Zachary's Chicago Pizza is a Chicago-style stuffed pizza employee-owned restaurant business based in Oakland, California. As of 2026, Zachary's has 6 locations in the East Bay region. The company has received "Best Pizza" recognitions from the San Francisco Chronicle, East Bay Times, San Francisco Magazine, The Daily Californian, Oakland Magazine, among others.

==History==
The company was founded on July 25, 1983 by Zach Zachowski and Barbara Gabel. The initial restaurant was located in Rockridge, Oakland, California. In 1984, Zachary's opened a second location in Berkeley, California on Solano Avenue. According to the company, the restaurant began receiving regional recognition within its first decade, winning "Best Pizza" from East Bay Express and San Francisco Magazine. In 2003, Zach Zachowski and Barbara Gabel retired the company transiting the ownership to employees through an employee stock ownership plan (ESOP). Over time, the ESOP let long-term employees accumulate company stock tax-free.

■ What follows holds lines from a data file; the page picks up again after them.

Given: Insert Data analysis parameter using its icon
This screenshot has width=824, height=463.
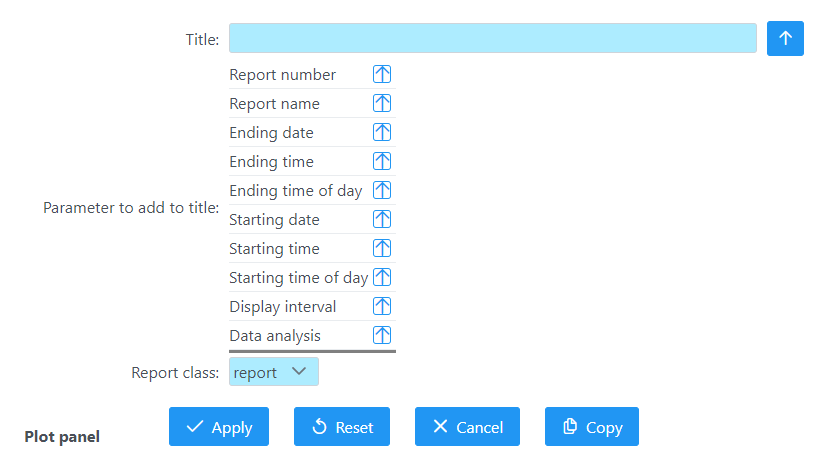Looking at the screenshot, I should (x=382, y=336).
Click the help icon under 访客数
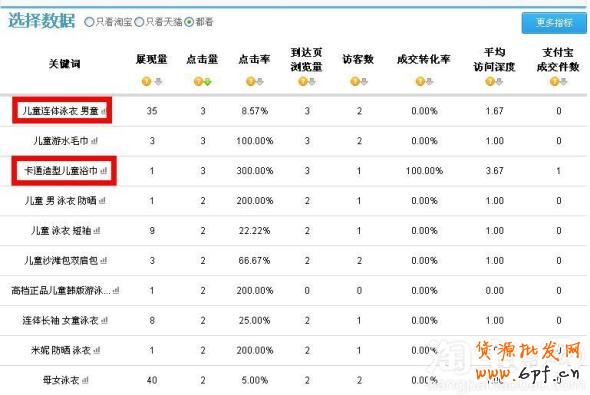Screen dimensions: 590x395 (354, 81)
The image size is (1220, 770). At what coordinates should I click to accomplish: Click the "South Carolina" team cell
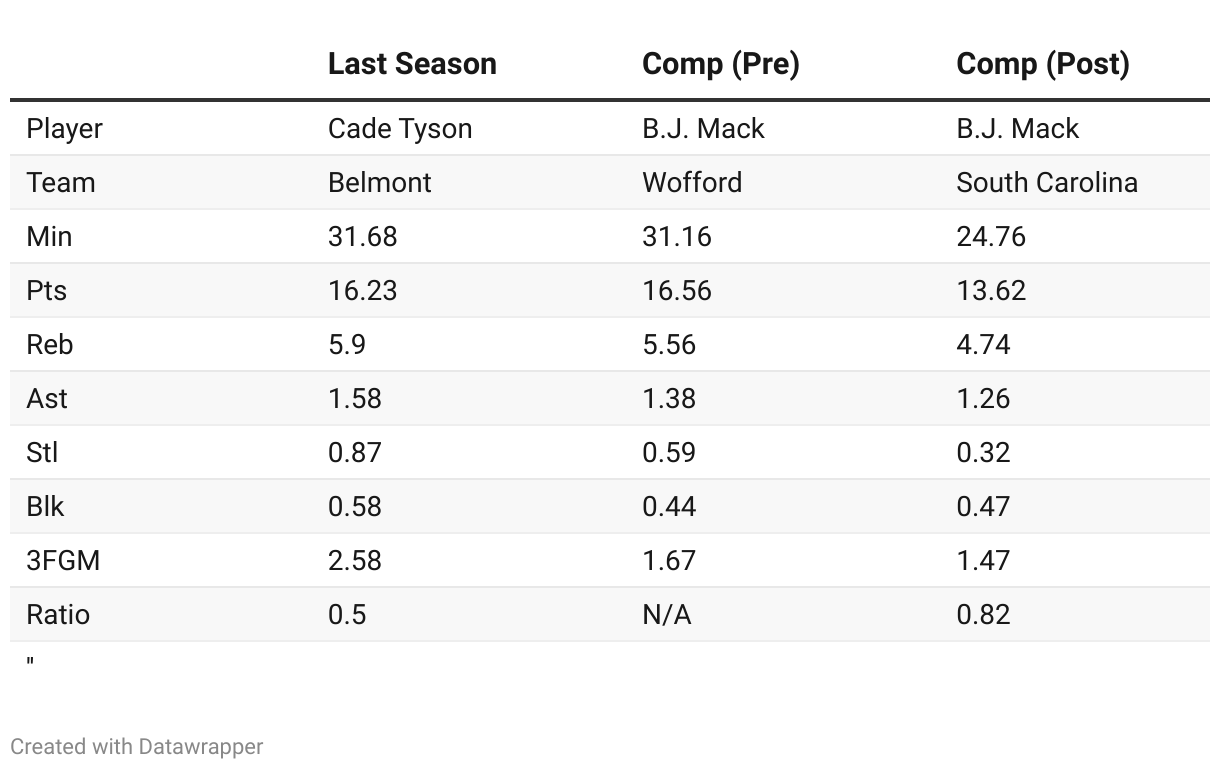[x=1047, y=183]
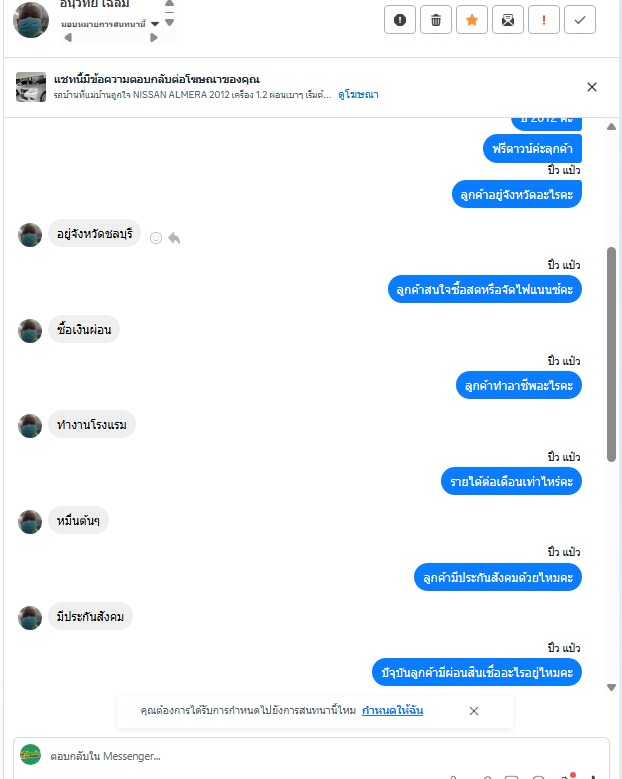Open the Nissan Almera ad thumbnail
622x779 pixels.
pyautogui.click(x=31, y=87)
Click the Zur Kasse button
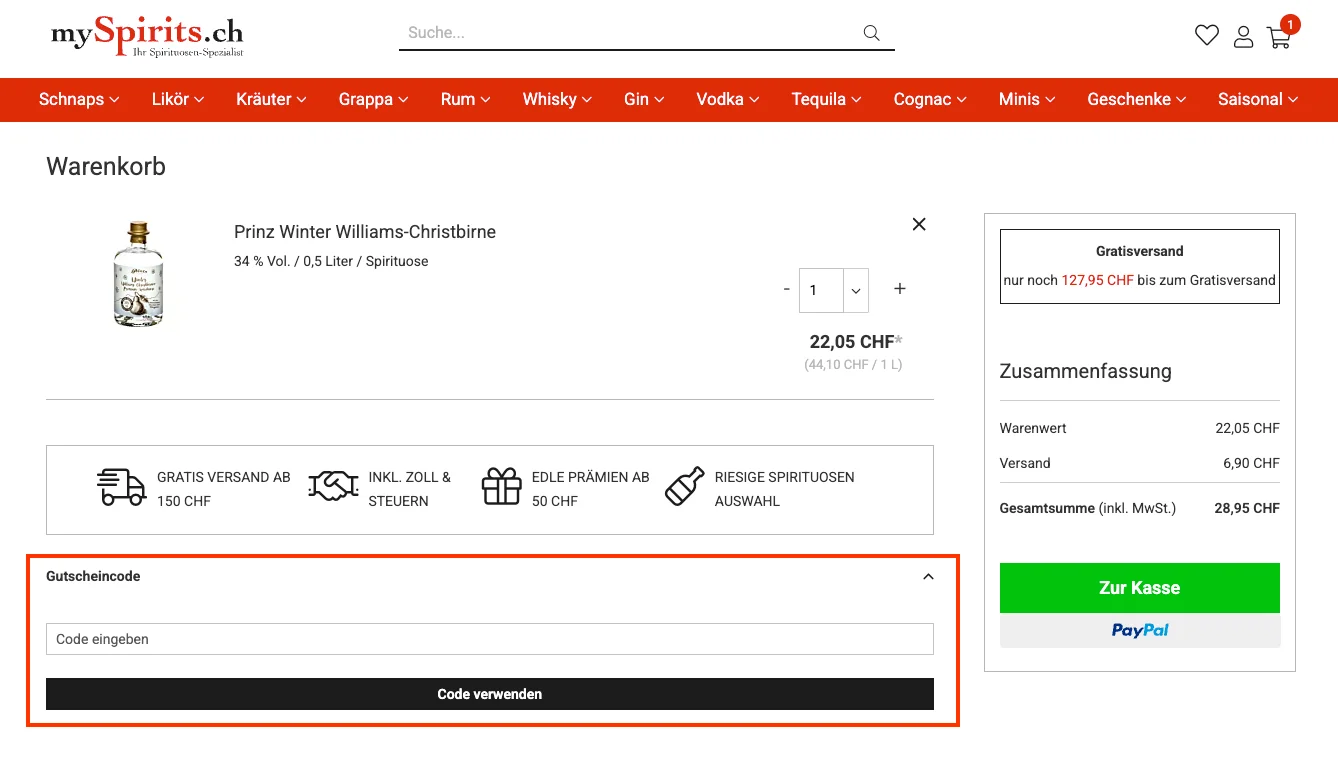Image resolution: width=1338 pixels, height=759 pixels. 1139,588
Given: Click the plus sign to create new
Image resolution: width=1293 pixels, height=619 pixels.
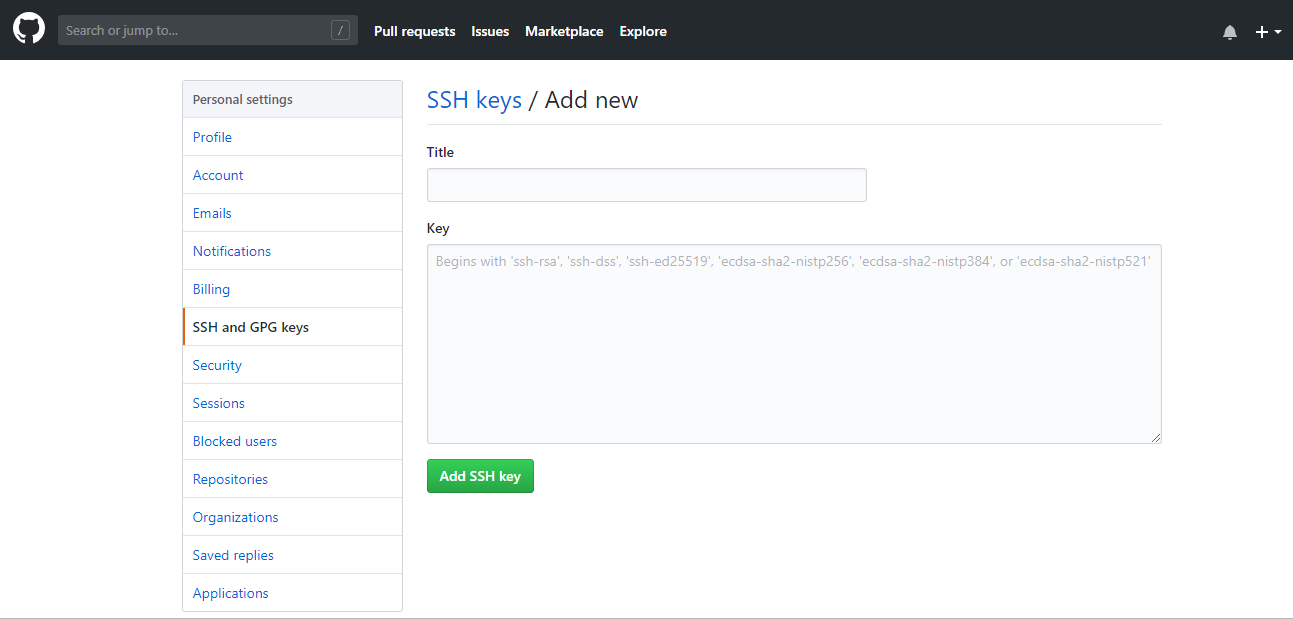Looking at the screenshot, I should click(x=1261, y=31).
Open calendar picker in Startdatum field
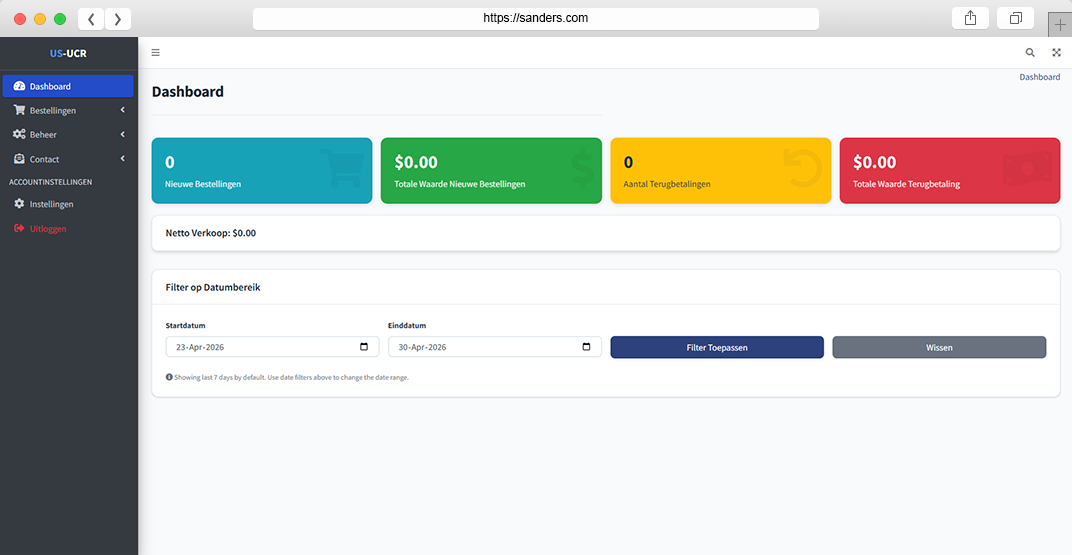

A third Zachary's location opened in San Ramon in September 2006, the first in Contra Costa County. The company became 100% employee-owned in 2011. The company further expanded in 2013 with a fourth location in Pleasant Hill. In 2019, Zachary's opened a second location Oakland, California on Grand Avenue, becoming its fifth location overall. In 2021, lease renewal negotiations for Zachary's San Ramon location fell through, resulting in its closure and relocation to Pleasanton. On February 2, 2026, Zachary's opened its sixth location overall in Livermore, California, its second in the Tri-Valley region.